So a bit of sailing technobabble. If you’re already familiar with sailing jargon you can ignore this post.
One thing about sailing is that too much wind is worse than not enough wind. Not enough, and you just don’t go anywhere. Too much, and you can damage your boat, up to and including turning it over, which is seldom a good plan.
But when you’re on long trips, sometimes the wind changes it goes from not enough to too much within minutes sometimes. So, long ago wise sailors invented ‘reefing’. Also sometimes known as ‘shortening sail’ Reefing basically means you lower your sail a bit down the mast, bunching up all the excess sail at the bottom, so you have less surface area of sail to catch the wind. This makes the boat easier to control, less likely to capsize or break something.

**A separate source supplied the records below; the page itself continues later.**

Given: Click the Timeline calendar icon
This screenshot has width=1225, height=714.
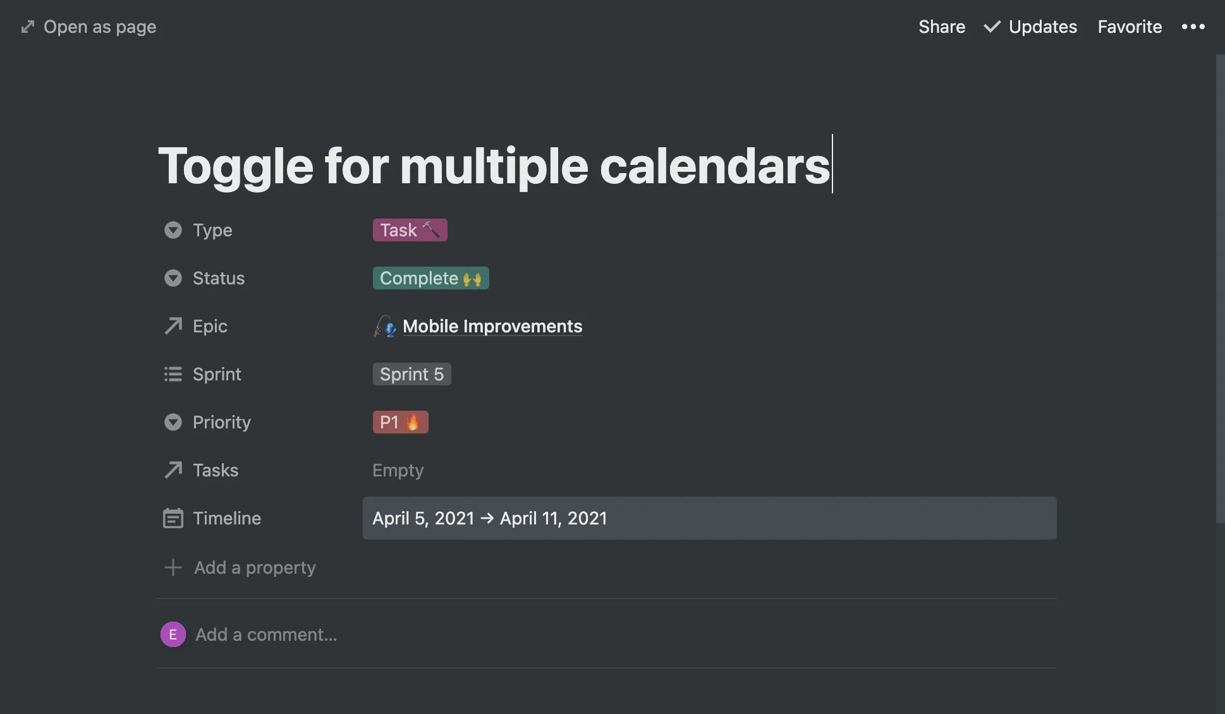Looking at the screenshot, I should tap(173, 518).
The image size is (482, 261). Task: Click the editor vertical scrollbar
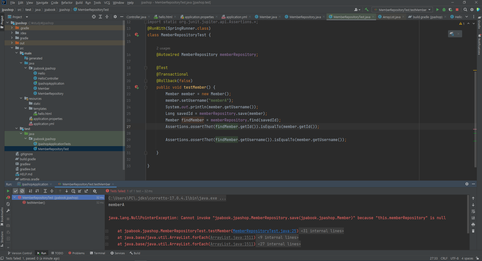pos(475,118)
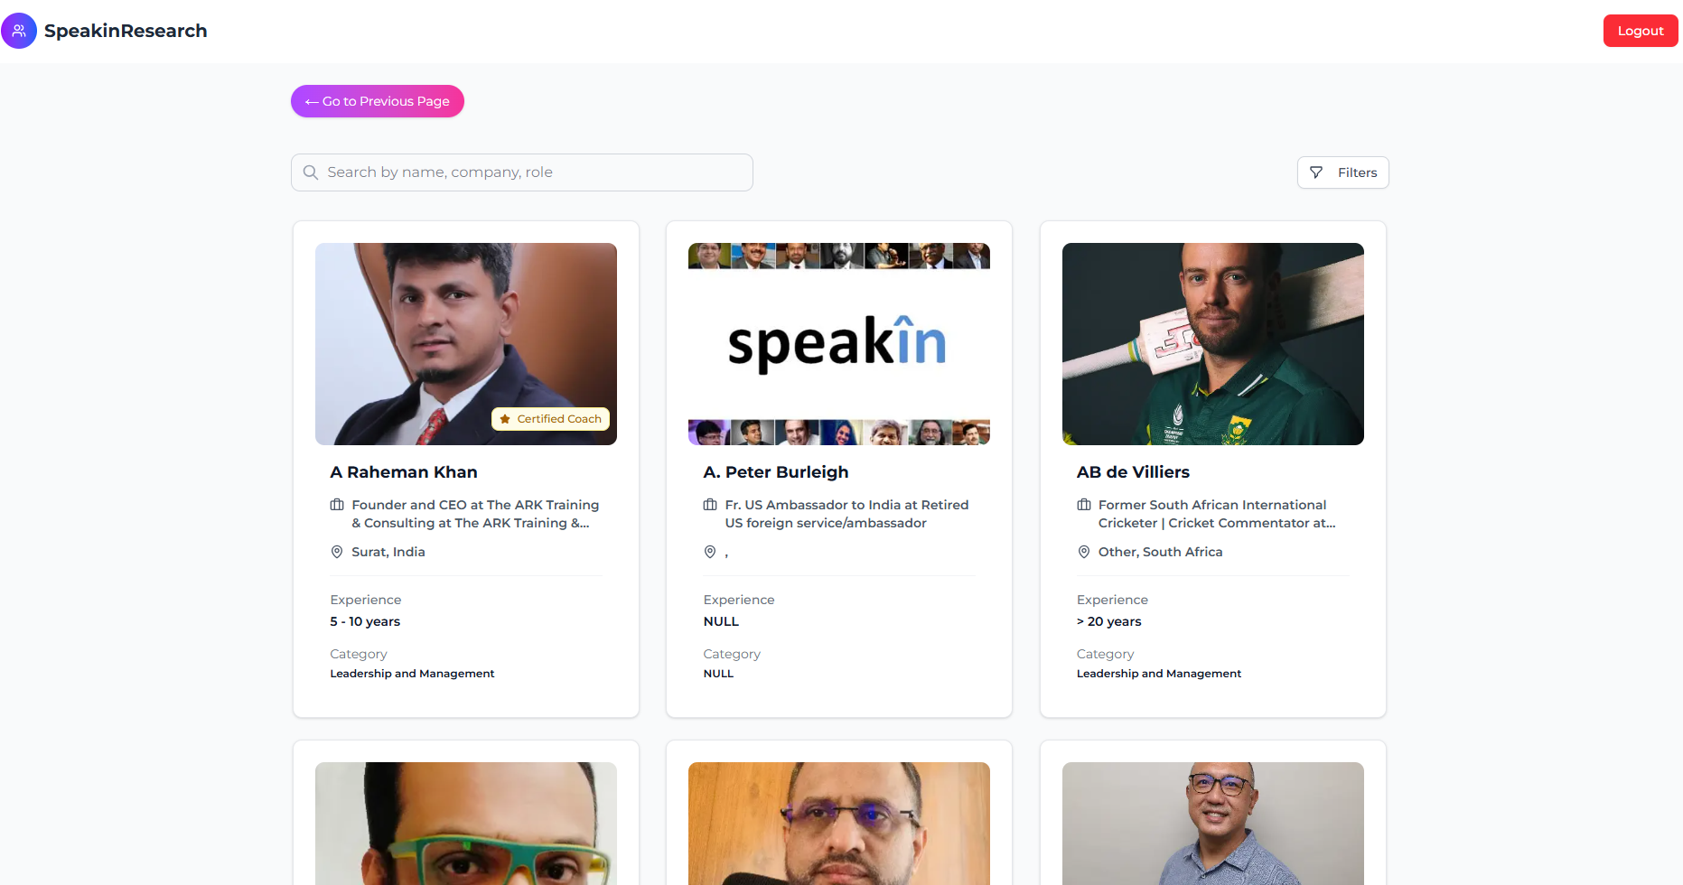
Task: Click briefcase icon on A Raheman Khan card
Action: pyautogui.click(x=337, y=505)
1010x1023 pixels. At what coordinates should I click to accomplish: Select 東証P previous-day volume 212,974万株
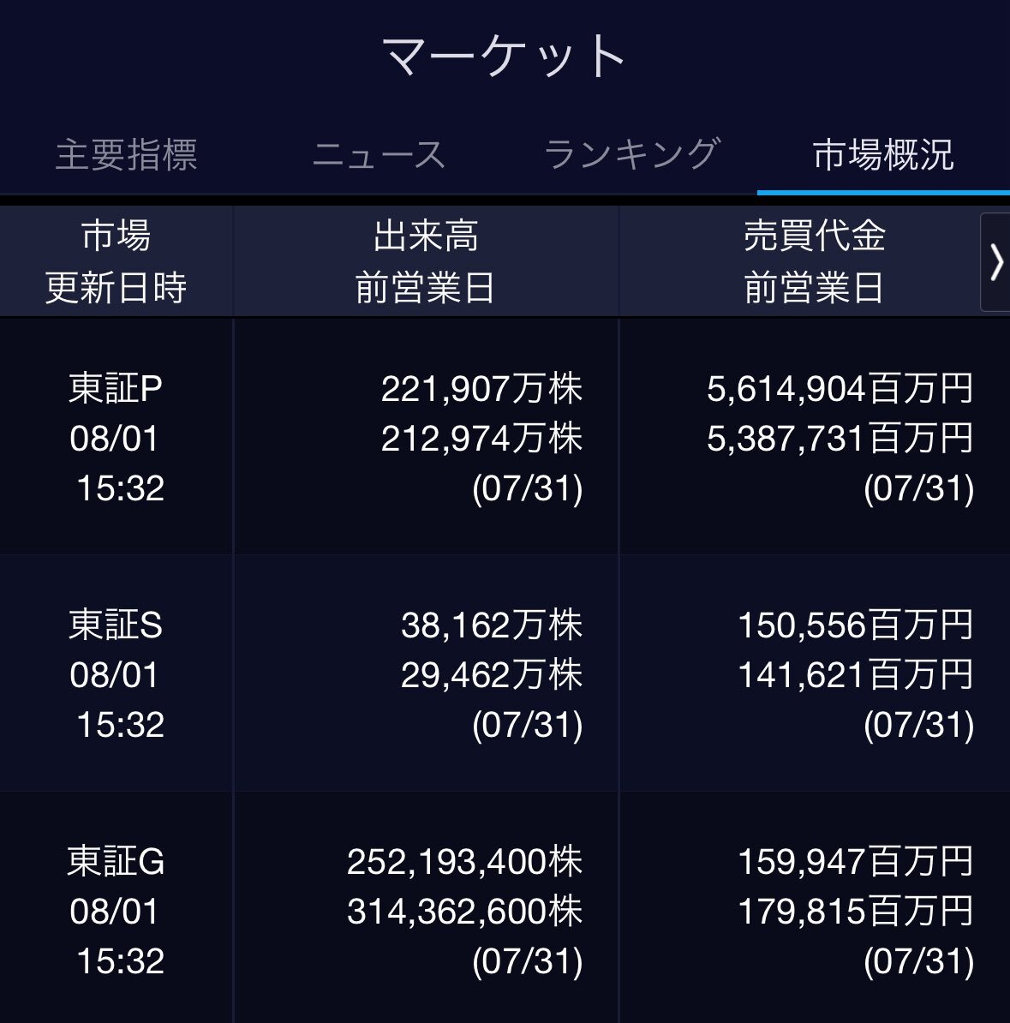[481, 438]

Vingilótë has three ‘reef points’ which are lines attached to the back of the sail so you can keep the bottom of the reefed sail tight. Tonight as the wind crept up into the mid 20s we decided to go to the second reef point. This takes the mainsail from its normal 106.7 square meters down to 65.21 square meters. We can go farther: the next reefing point would take it down to only 39.08 square meters. If the apparent wind goes over 30 kts we’ll do that.

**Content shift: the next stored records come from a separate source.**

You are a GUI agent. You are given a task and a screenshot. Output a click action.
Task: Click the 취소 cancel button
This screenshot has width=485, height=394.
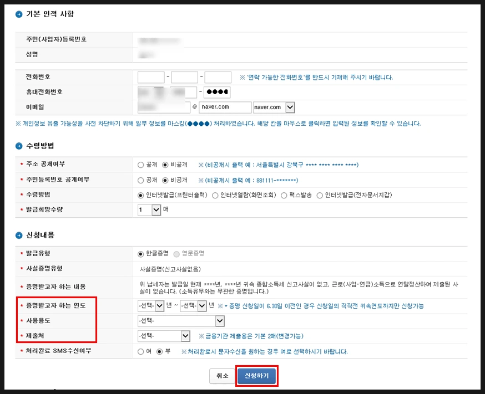click(223, 376)
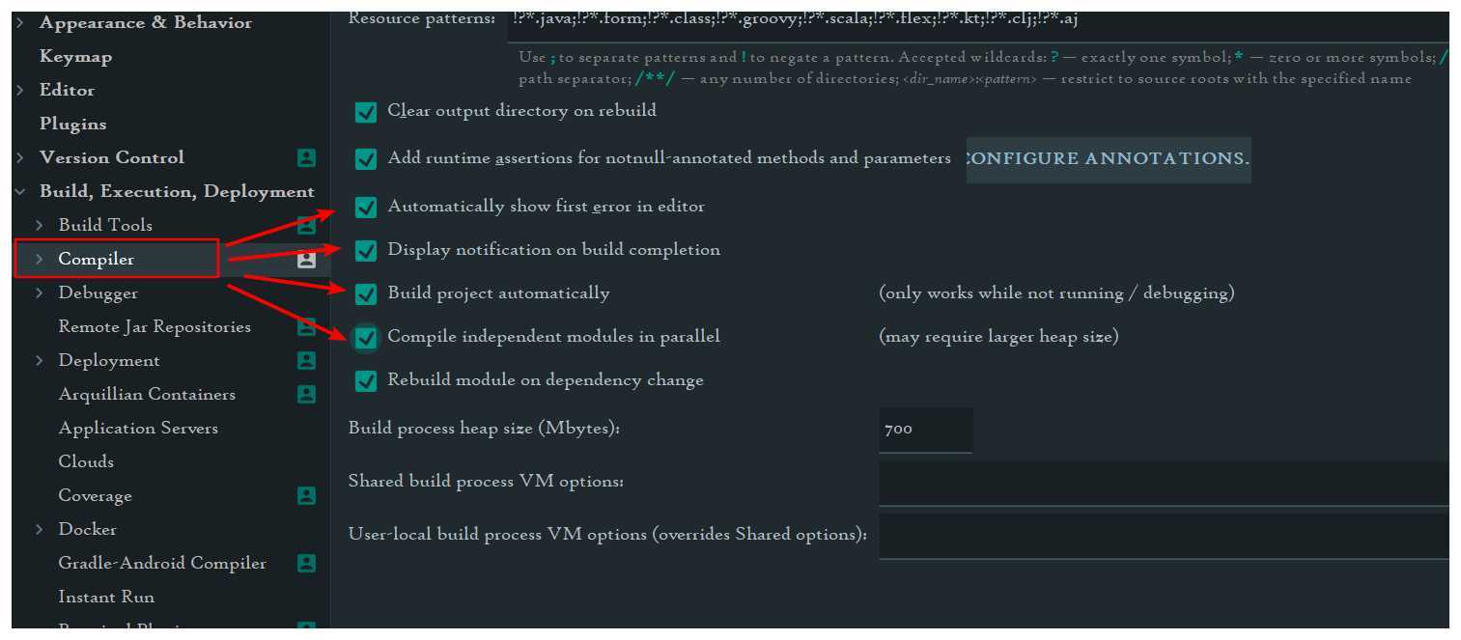Open the Plugins settings page
Screen dimensions: 1461x640
[x=72, y=124]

While I’m on the subject, about wind. There are two types of wind that matter to a sailboat: true wind and apparent wind. So what are they?

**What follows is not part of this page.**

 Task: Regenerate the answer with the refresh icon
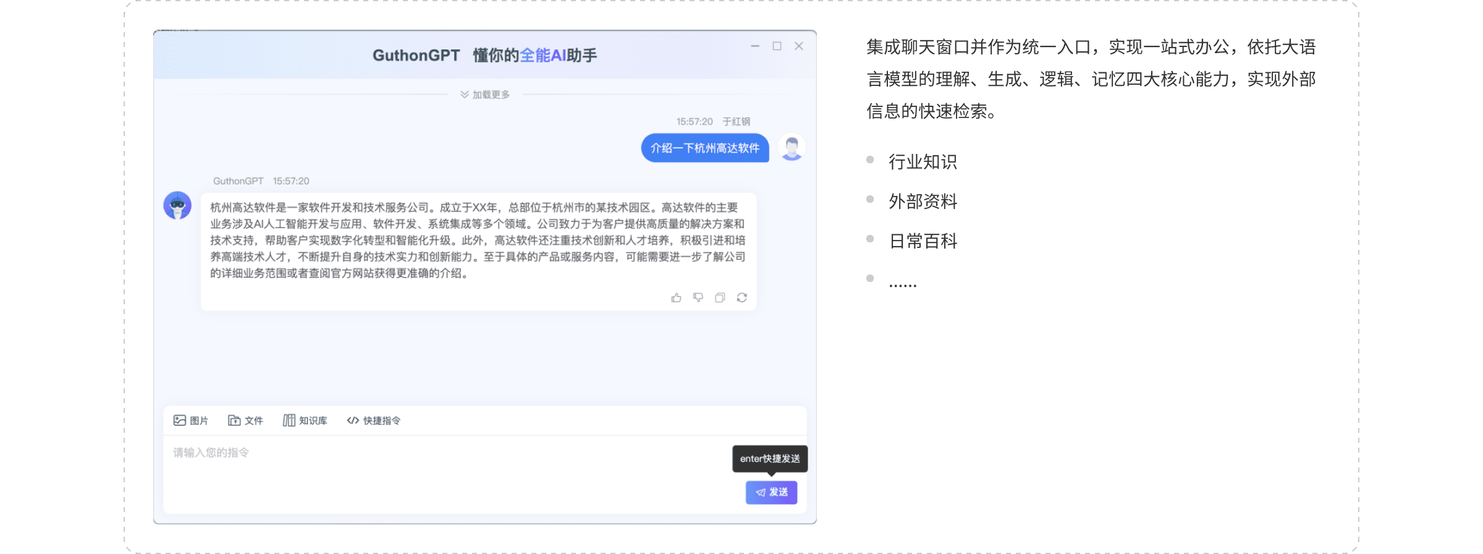(742, 298)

True wind is what the local atmosphere is doing relative to the earth. Apparent wind is what it’s doing relative to your boat. Examples.
If you’re standing perfectly still on the dock, and the wind is blowing 10 kts in your face, that’s 10 kts true wind.
If the air is dead calm, no breeze at all, but you’re standing on the bow of a boat moving at 10 kts, then you feel 10 kts apparent wind in your face.
If there is 10 kts of wind at your back, and your boat is moving forward at 10 kts, you will feel no breeze at all. That is zero kts apparent wind.
If the true wind is blowing 10 kts in your face, and your boat is moving you forward at 10 kts, you’ll feel 20 kts apparent wind in your face. Make sense?
This becomes very important because your angle relative to the true wind, and your speed, directly influence how much apparent wind you have. It’s geometry.
(BTW, speed over water is measured in kts, short for knots, nautical-miles-per-hour. A nautical mile is one minute of latitude, or a little over a mile.).